BLUE Ocean Film Festival ADP Experience
The NOAA Adopt a Drifter Program (ADP) was highlighted during the BLUE Ocean Film Festival in Savannah, GA in 2009 and Monterey, CA in 2010.  Once again, the ADP will have a presence in Monterey in September 2012 to celebrate BLUE.

Students launch a surface drifter from the National Marine Sanctuary vessel Fulmar

Student essay contest winners from Notre Dame High School in Salinas, CA, deploy their school's drifter from the Monterey Bay National Marine Sanctuary vessel Fulmar, along with Adopt a Drifter Program coordinator, Diane Stanitski, as part of the BLUE Ocean Film Festival in 2010. Credit: NOAA.

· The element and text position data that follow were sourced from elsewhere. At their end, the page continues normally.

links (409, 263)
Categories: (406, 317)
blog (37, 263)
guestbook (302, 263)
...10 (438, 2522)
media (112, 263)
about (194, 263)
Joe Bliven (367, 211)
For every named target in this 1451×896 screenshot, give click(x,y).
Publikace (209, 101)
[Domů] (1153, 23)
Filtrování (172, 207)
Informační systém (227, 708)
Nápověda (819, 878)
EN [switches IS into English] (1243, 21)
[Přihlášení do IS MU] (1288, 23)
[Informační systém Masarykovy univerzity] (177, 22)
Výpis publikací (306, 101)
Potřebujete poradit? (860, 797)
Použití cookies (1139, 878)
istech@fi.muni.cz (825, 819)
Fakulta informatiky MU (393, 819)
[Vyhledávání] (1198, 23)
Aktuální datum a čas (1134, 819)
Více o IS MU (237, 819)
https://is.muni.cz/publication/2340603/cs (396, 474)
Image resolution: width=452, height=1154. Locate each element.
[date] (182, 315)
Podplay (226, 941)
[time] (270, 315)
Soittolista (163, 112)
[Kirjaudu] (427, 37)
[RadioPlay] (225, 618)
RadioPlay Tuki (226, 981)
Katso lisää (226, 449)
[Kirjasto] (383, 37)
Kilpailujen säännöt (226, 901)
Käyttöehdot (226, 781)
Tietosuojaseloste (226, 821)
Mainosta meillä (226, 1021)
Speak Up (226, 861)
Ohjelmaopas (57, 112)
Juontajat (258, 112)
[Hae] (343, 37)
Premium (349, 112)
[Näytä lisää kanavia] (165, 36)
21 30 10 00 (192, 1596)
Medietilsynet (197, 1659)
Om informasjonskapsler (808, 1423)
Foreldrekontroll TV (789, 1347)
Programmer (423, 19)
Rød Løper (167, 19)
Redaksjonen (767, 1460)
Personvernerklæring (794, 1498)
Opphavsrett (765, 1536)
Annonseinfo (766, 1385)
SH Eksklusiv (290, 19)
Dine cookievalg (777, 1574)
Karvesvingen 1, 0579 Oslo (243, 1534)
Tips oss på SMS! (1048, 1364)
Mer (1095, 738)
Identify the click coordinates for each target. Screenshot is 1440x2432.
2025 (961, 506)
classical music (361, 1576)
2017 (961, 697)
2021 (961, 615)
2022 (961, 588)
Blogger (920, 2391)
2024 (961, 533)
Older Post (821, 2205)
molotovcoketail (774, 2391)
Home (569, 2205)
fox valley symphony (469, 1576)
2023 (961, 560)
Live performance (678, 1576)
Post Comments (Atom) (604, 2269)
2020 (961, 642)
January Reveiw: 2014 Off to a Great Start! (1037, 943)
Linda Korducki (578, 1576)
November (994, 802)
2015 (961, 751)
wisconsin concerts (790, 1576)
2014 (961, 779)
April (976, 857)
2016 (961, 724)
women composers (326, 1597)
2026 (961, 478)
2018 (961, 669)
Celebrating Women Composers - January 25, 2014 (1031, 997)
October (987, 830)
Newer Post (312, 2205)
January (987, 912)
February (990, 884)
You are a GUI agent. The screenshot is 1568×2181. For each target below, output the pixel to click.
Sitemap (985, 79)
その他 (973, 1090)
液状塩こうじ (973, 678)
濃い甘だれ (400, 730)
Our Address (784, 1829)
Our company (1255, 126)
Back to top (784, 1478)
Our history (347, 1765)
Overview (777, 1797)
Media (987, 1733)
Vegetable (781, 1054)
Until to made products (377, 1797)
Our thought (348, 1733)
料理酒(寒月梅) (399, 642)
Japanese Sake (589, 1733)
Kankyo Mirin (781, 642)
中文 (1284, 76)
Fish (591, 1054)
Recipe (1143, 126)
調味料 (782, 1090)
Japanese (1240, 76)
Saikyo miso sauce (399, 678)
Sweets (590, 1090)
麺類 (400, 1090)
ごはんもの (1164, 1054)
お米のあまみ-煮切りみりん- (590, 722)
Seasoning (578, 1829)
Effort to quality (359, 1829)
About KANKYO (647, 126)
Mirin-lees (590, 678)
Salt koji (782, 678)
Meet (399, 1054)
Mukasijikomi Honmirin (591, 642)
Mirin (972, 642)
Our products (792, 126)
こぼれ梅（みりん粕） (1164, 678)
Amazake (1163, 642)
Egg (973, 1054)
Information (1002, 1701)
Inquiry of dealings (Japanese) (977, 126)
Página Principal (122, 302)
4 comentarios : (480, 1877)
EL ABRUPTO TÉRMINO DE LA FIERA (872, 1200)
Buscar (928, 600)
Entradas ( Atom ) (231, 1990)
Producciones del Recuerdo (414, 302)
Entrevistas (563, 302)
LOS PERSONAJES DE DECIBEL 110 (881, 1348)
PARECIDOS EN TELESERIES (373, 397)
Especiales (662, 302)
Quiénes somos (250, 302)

The mission of the BLUE educational initiative is to give students an interactive learning experience that increases their understanding of marine currents, fosters interest in the ocean-related sciences and comprehension of how the ocean connects us all.

As a part of the 2012 BLUE Ocean Film Festival’s (BLUE) Ocean Education Outreach, they are teaming up with the NOAA Adopt a Drifter Program and the Monterey Bay National Marine Sanctuary’s (MBNMS) Education Program to offer local and partnering international high school students the opportunity to participate in an engaging oceanographic program.

A NOAA drifting buoy will be ceremoniously launched in September 2012 from the National Marine Sanctuary’s R/V Fulmar, the vessel that will carry the buoys and winning students out to the designated deployment area.  All local participating classrooms will be invited to partake in a series of dockside activities and a ceremonial launch prior to the actual deployment.  Participating schools and the public will then be able to track the buoy’s progress via the web.

The drifters contribute to the larger global drifter array and measure and transmit sea surface temperature and positioning coordinates via satellite for approximately 400 days.